(Text provided)

This tutorial uses CUDA to accelerate C or C++ code. A working knowledge of one of these languages is therefore required to gain the most benefit out of it. Even though Fortran is also supported by CUDA, for the purpose of this tutorial we only cover the CUDA C/C++. From here on, we use term CUDA C to refer "CUDA C and C++". CUDA C is essentially a C/C++ that allow one to execute function on both GPU and CPU.
- Understanding the architecture of a GPU.
- Understanding the workflow of a CUDA program
- Managing GPU memory and understanding the various types of GPU memory
- Writing and compiling a minimal CUDA code and compiling CUDA examples
What is GPU ?
GPU, or a graphics processing unit, is a single-chip processor that performs rapid mathematical calculations, primarily for the purpose of rendering images. However, in the recent years, such capability is being harnessed more broadly to accelerate computational workloads of the cutting-edge scientific research areas.
What is CUDA ?
CUDA = Compute Unified Device Architecture Provides access to instructions and memory of massively parallel elements in GPU. Another definition: CUDA is scalable parallel programming model and software environment for parallel computing.
CUDA GPU Architecture
There two main components of the GPU:
- Global memory
- Similar to CPU memory
- Accessible by both CPU and GPU
- Streaming multiprocessors (SMs)
- Each SM consists or many streaming processors (SPs)

(Data excerpt)

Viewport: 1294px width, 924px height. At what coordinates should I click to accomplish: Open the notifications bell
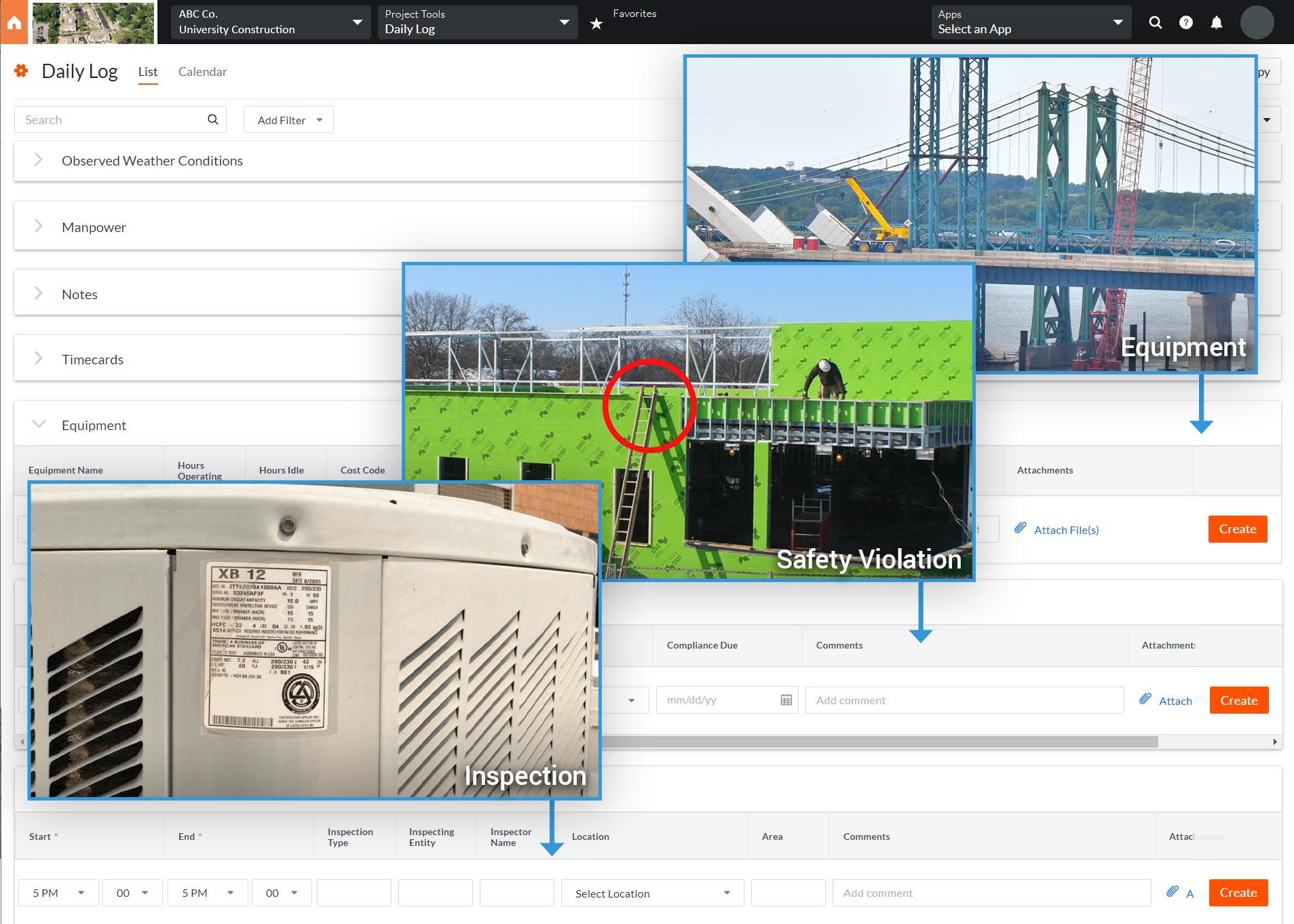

(Directions for this task) In the CUDA tutorial text, what does the abbreviation CUDA stand for?

(Exercise output) Compute Unified Device Architecture